The layoffs are indicative of the evolving post-crisis financial and economic landscape. After the housing bust, the U.S. Federal Reserve went on overdrive and began its first round of quantitative easing in late 2008. This, as planned, kicked off a decline in long-term interest rates that spurred borrowing — and in particular, mortgage borrowing and refinancing. Banks like JPMorgan, Wells Fargo (NYSE:WFC), and Bank of America (NYSE:BAC) met the demand by expanding their mortgage businesses, a windfall for many financial services employees whose employers toed the line with collapse during the crisis.
But as interest rates rise — in January, the average commitment rate for a 30-year fixed-rate mortgage was 4.43 percent, up from 3.41 percent in January 2013 — demand for the services supplied by the mortgage businesses diminishes, and so does the need for labor within those businesses. JPMorgan has already slated as many as 15,000 positions to be cut, and the mortgage units at Wells Fargo and Bank of America are in similar boats. Both banks have laid of thousands of mortgage works as they scale back those businesses and undergo general reorganization.
As significant as the layoffs are, they have been background noise compared to the cacophony of regulatory issues the bank is working through. Wall Street has pretty much been a regulatory punching bag ever since the financial crisis, and there are few better poster boys for Wall Street than JPMorgan Chase Chairman and CEO Jamie Dimon. As chief executive, Dimon has had to serve as chief negotiator and deal maker with regulators over allegations of fraud and mismanagement related to the financial crisis — and, just to add some icing to the cake, related to Bernie Madoff.

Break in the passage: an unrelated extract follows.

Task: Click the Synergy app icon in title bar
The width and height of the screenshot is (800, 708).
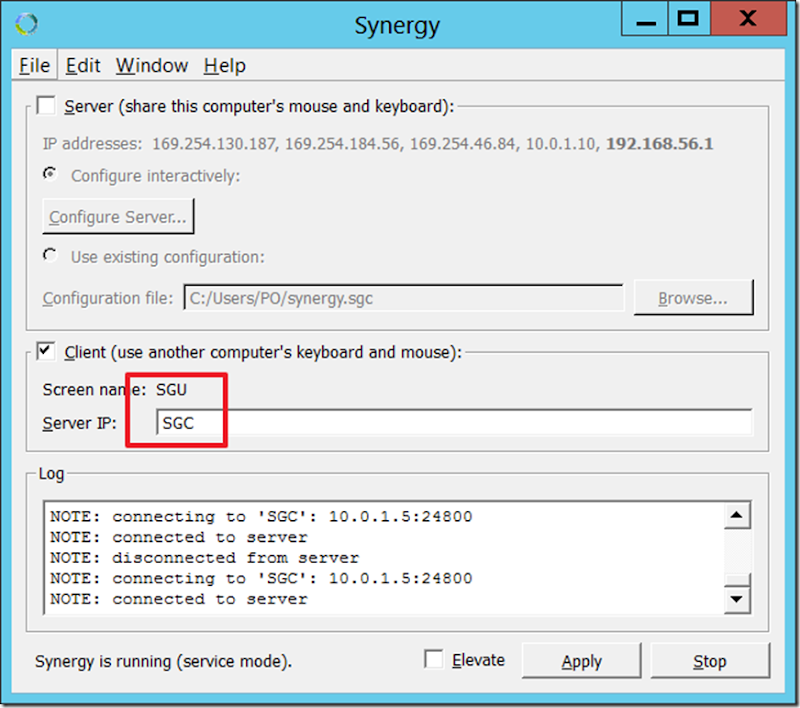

JPMorgan turned the page on 2013 with nearly $20 billion in settlements and is facing a nondeductible $1.7 billion charge thanks to Madoff legacy issues. The silver lining is that most of the big settlements should be over with, and the bank can begin putting its house back in order instead of focusing on damage control.
Dimon has navigated it all with a relatively cool hand, a feat for which JPMorgan’s board of directors decided was worthy of a 74 percent raise for 2013. The decision didn’t come easily, though. Dimon’s pay was cut by half in 2012 in light of the London Whale fiasco, and with the cross hairs of regulators and an irate public squared firmly on the bank, it reportedly seemed inappropriate to some members of the board that Dimon should get a raise.
At best, increasing his compensation sends mixed signals; at worst, it sends the wrong signals. The board is no doubt sensitive to the ongoing debate about executive-level compensation in the financial sector, but at the same time, they have an obligation to incentivize executives, such as Dimon, to bring their A-game.